Die Zahl der unehelichen Geburten ist hier fast so hoch, wie die der ehelichen. Die Männer kommen und gehen, die Frauen und Kinder bleiben, und es werden immer mehr hungrige Mäuler. Die Arbeitslosenziffer in diesem Bezirk (damals, im Sommer 1968), in dem schätzungsweise zehn- bis zwölftausend Menschen mehr vegetieren als leben, liegt bei 85 Prozent.
Aber in nahezu jeder Wohnung gibt es einen Fernsehapparat, oft ist er fast das einzige Inventar. Meist ist er noch nicht bezahlt, und auf den Raten liegen Wucherzinsen. Auf dem Bildschirm sieht der Slumbewohner fast 24 Stunden am Tag das üppige Angebot der Konsumgesellschaft vorbeiflimmern; Autos, Kühlschränke, Motorboote, ein Grundstück an einem Waldsee – eine narrende, verhöhnende Fata Morgana.
Weil die Schwarzen auf schlechte Wohngebiete verwiesen sind, ist ihre familiäre Situation nicht selten chaotisch. Weil die Familienverhältnisse zerrüttet, die Wohnung miserabel, das Einkommen der Eltern unzureichend ist und somit nicht einmal die nötigsten Kleidungsstücke angeschafft werden können, gehen viele Kinder nur unregelmäßig zur Schule. Manchmal auch gar nicht.
Es ist halb sechs Uhr abends. Der Leiter des Jugendzentrums hat seiner Gruppe versprochen, mit ihr an den Michigan-See zum Baden zu fahren. Er kann mich nicht mit dem Auto in die City zurückbringen. Ich laufe zur Bushaltestelle, und es wird ein Spießrutenlaufen.

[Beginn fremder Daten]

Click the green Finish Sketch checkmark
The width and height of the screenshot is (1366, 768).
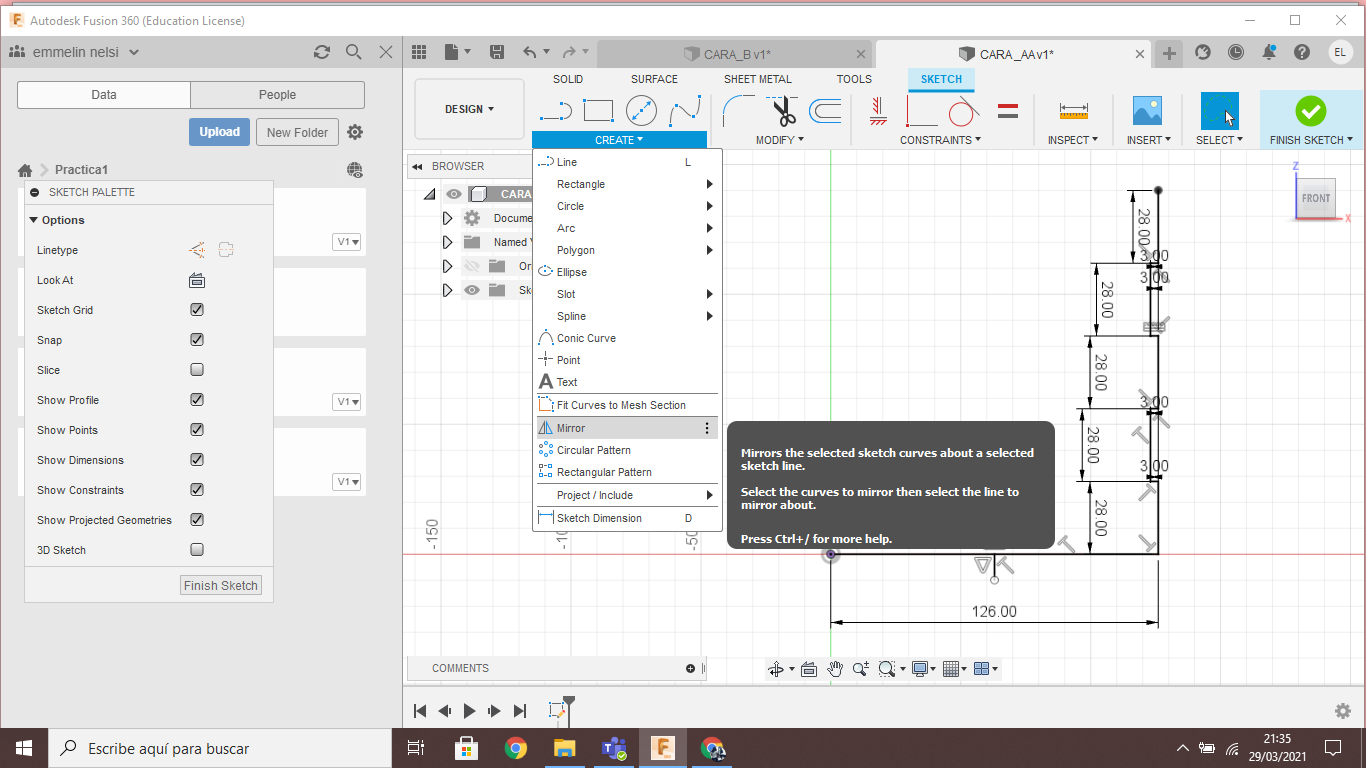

Ich bin normal gekleidet, nicht auffällig, aber für diese Leute hier ist allein meine ganz normale Kleidung und meine weiße Haut eine unerhörte, mir auch völlig verständliche Provokation. Sie werfen Steine nach mir, sie spucken mich an. Sie brüllen mir Schimpfnamen ins Gesicht. Es würde mich nicht wundern, wenn sie versuchten, mich totzuschlagen. Es ist eine Wegstrecke von fünf oder sechs Minuten vom Jugendzentrum zur Bushaltestelle, aber ich frage mich allen Ernstes, ob ich mein Ziel lebendig erreichen werde.
Ich denke immer wieder: Dieser Zorn ... Sie haben ja recht. Es muss so sein. Es ist zwangsläufig, wenn du hier lebtest, nach ein, zwei Monaten wärst du auch so. ›Du Narr‹, sagt Alice abends zu mir, als ich ihr meine Erlebnisse erzähle, ›du Narr, dort wäre dir niemand zu Hilfe gekommen. Dorthin wagt sich nicht einmal die Polizei.‹«
Als ich 1996 dort draußen vorbeifuhr, blieb nur Zeit für einen flüchtigen Blick auf dieses Viertel. Ich kam mir ziemlich schäbig vor, als ich da hinter Glas vorbeisegelte. Schäbig, weil ich zu feige gewesen war, hinauszufahren und nachzusehen, wie es heute steht.